Example 3 — how long to reach a given activity? A source of activity A_0 = 6.0\times10^{5}\ \text{Bq} has \lambda = 0.030\ \text{s}^{-1}. How long until its activity falls to A = 1.0\times10^{5}\ \text{Bq}?

This is where the logarithm earns its keep. Start from A = A_0 e^{-\lambda t}, divide, and take natural logs:

\frac{A}{A_0} = e^{-\lambda t} \;\;\Longrightarrow\;\; \ln\!\left(\frac{A_0}{A}\right) = \lambda t \;\;\Longrightarrow\;\; t = \frac{1}{\lambda}\ln\!\left(\frac{A_0}{A}\right). t = \frac{1}{0.030}\ln\!\left(\frac{6.0\times10^{5}}{1.0\times10^{5}}\right) = 33.3 \times \ln 6 = 33.3 \times 1.79 = 60\ \text{s}.

So it takes about a minute. Rearranging the decay law with a log is the single most useful exam skill on this topic — reach for it whenever the unknown is the time.

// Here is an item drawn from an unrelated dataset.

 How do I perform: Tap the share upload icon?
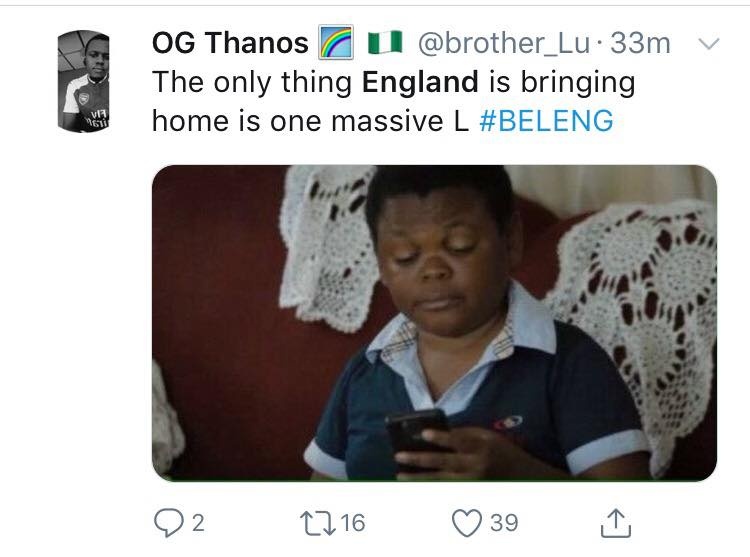click(617, 521)

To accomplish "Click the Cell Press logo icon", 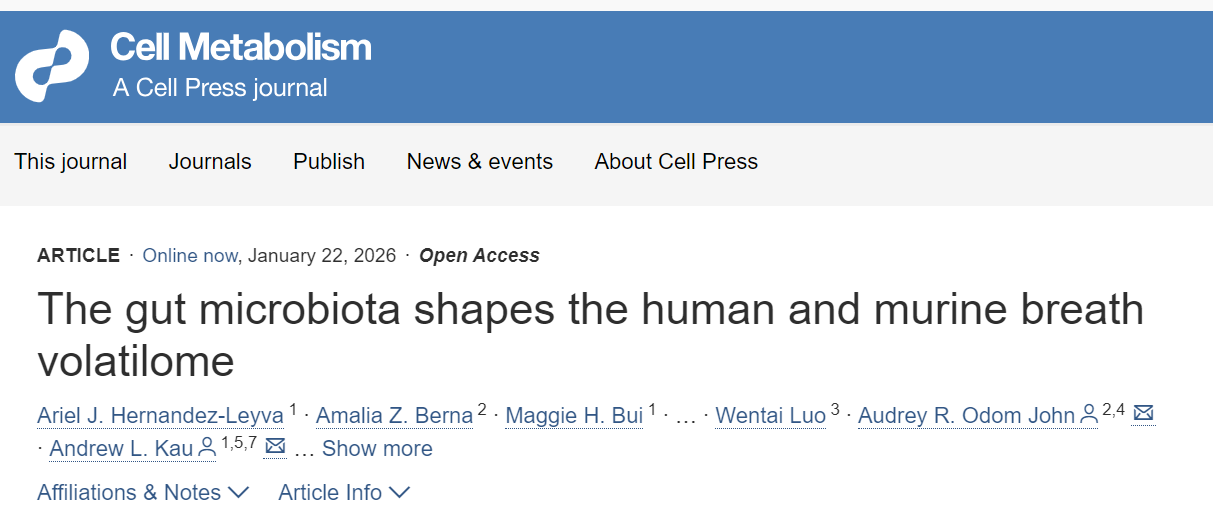I will [52, 66].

Dating the past: radiocarbon

The decay law is a clock. Living things absorb carbon from the air, a fixed fraction of which is radioactive carbon-14. When the organism dies the topping-up stops and the carbon-14 decays with a half-life of about 5730 years, i.e. \lambda = \ln 2 / 5730 = 1.21\times10^{-4}\ \text{yr}^{-1}. Measure how much is left and you can read off how long ago it died.

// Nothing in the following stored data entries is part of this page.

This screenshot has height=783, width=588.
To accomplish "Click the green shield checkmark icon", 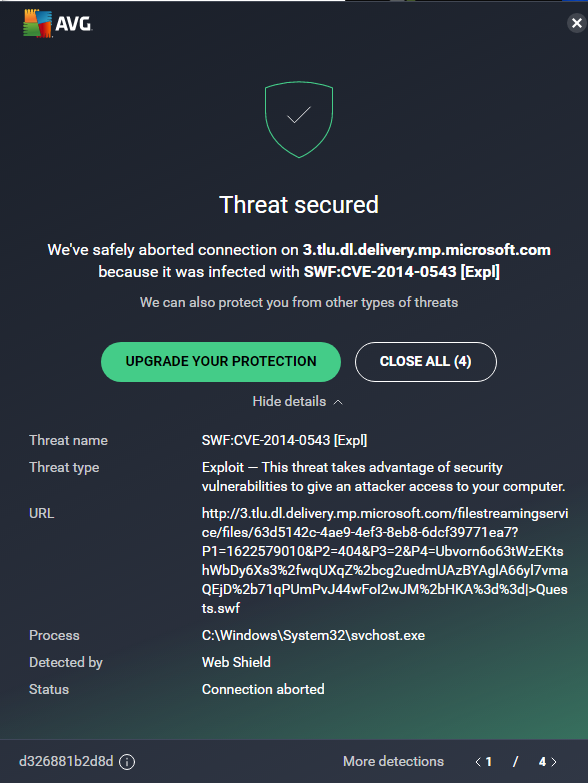I will [x=298, y=119].
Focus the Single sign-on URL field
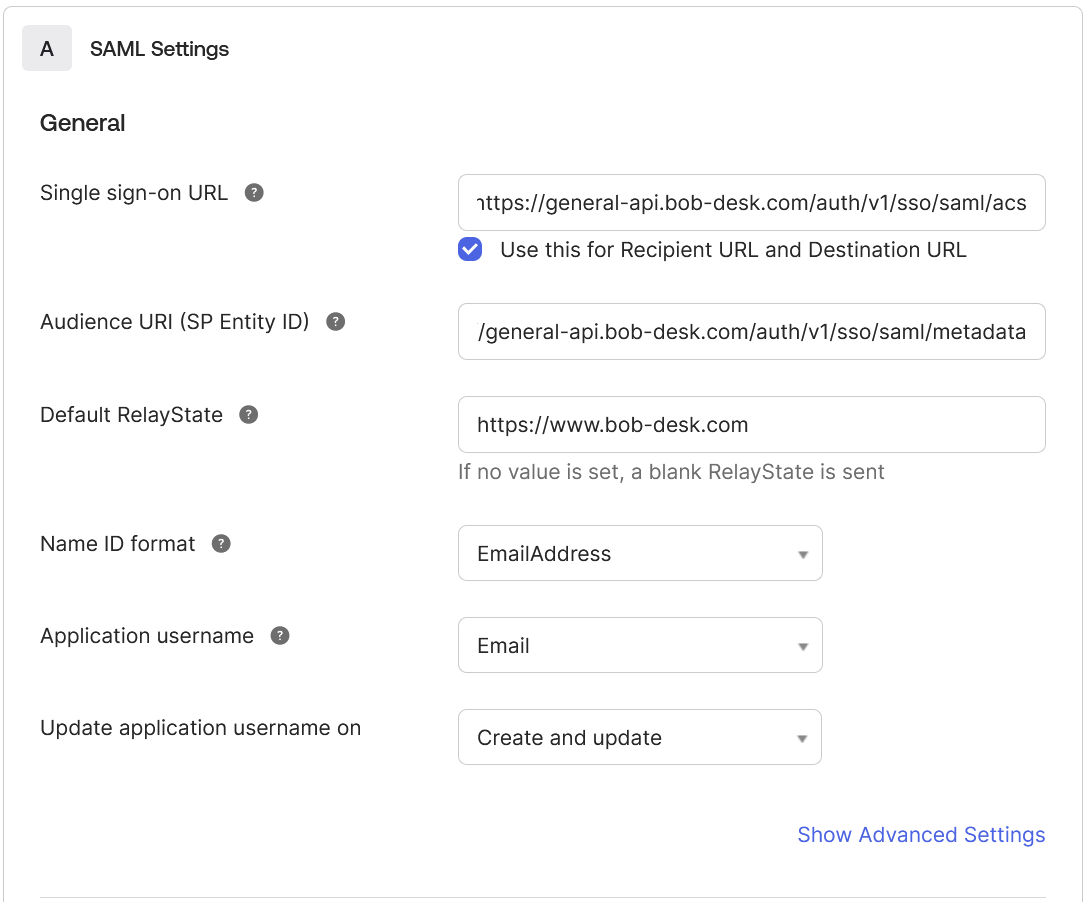The width and height of the screenshot is (1087, 902). click(x=751, y=203)
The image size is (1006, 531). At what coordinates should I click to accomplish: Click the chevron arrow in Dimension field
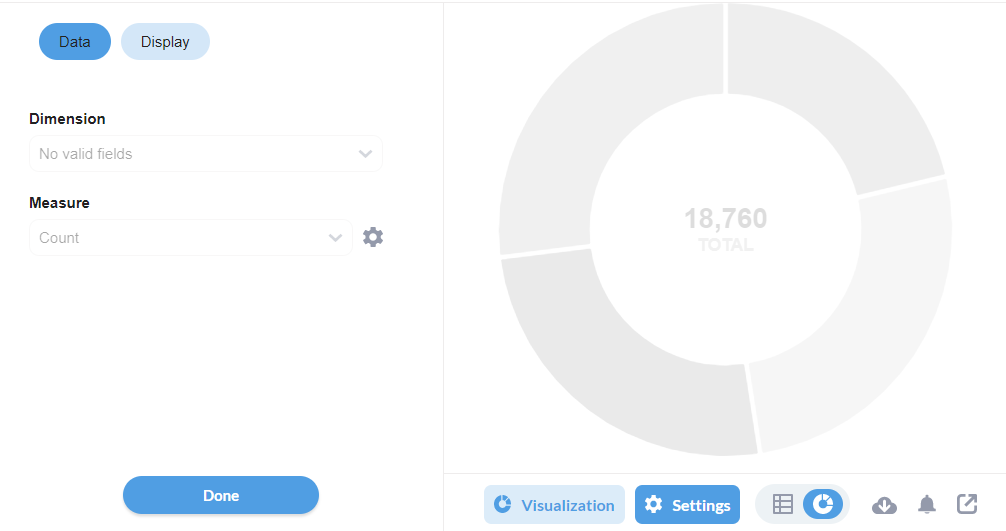click(365, 154)
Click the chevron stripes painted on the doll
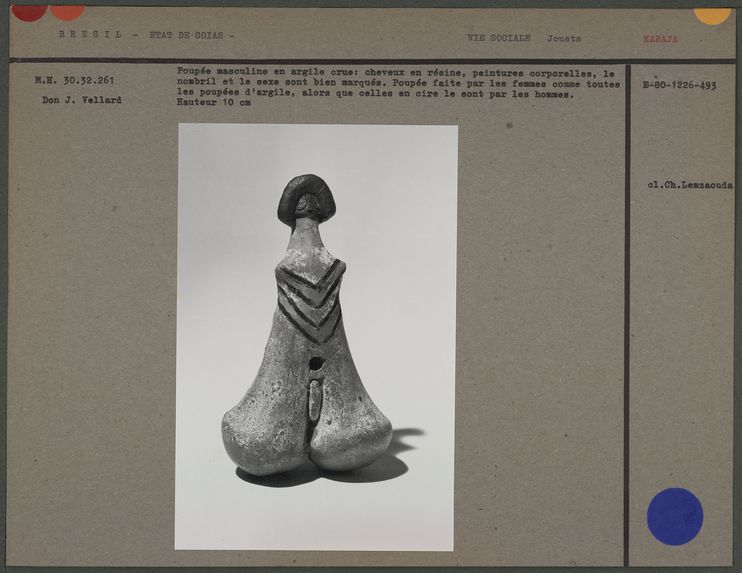This screenshot has height=573, width=742. (x=309, y=298)
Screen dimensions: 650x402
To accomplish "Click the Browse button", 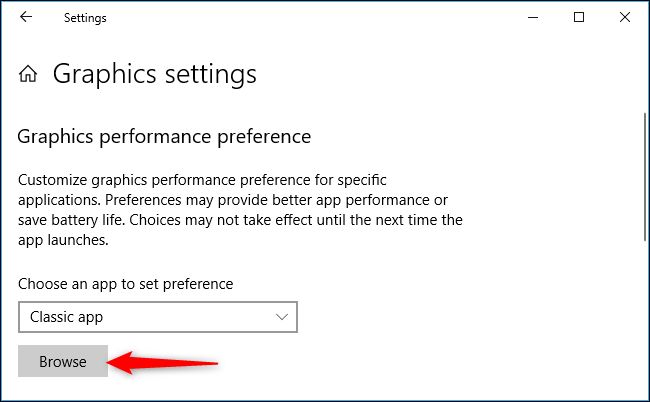I will (x=63, y=361).
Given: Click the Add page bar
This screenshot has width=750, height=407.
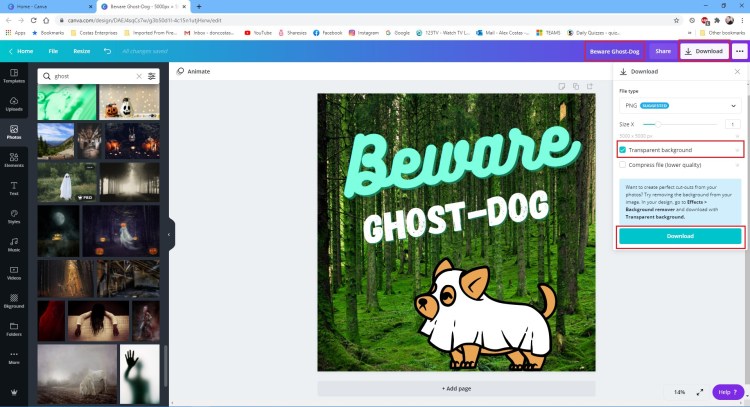Looking at the screenshot, I should pos(456,388).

Worked example. A wooden beam from an ancient tomb contains only 25\% of the carbon-14 of fresh wood. How old is it?

Here N/N_0 = 0.25, so from N = N_0 e^{-\lambda t}:

t = \frac{1}{\lambda}\ln\!\left(\frac{N_0}{N}\right) = \frac{1}{1.21\times10^{-4}}\ln\!\left(\frac{1}{0.25}\right) = \frac{\ln 4}{1.21\times10^{-4}} = 1.15\times10^{4}\ \text{yr}.

About 11{,}500 years — which makes sense, because 25\% = \left(\tfrac{1}{2}\right)^{2} is exactly two half-lives, and 2 \times 5730 = 11{,}460 years. The calculus and the "count the half-lives" picture agree perfectly, as they must; the decay law simply lets you handle the in-between cases (37%, 12%, anything at all) that don't land on a whole number of half-lives.

A household smoke alarm contains a speck of americium-241, an alpha emitter with a half-life of about 432 years — so \lambda = \ln 2 / 432 \approx 1.6\times10^{-3}\ \text{yr}^{-1}, a tiny decay constant. Over the ten-year life of the alarm the fraction that decays is 1 - e^{-\lambda t} = 1 - e^{-0.016} \approx 1.6\%. The source loses barely a sixtieth of its activity in a decade, so the ionising current stays essentially constant and the alarm keeps working reliably for its whole life. A short-lived isotope would fade in months and be useless — this is a long half-life chosen deliberately, the exact opposite of the short-lived isotopes wanted for medical tracers.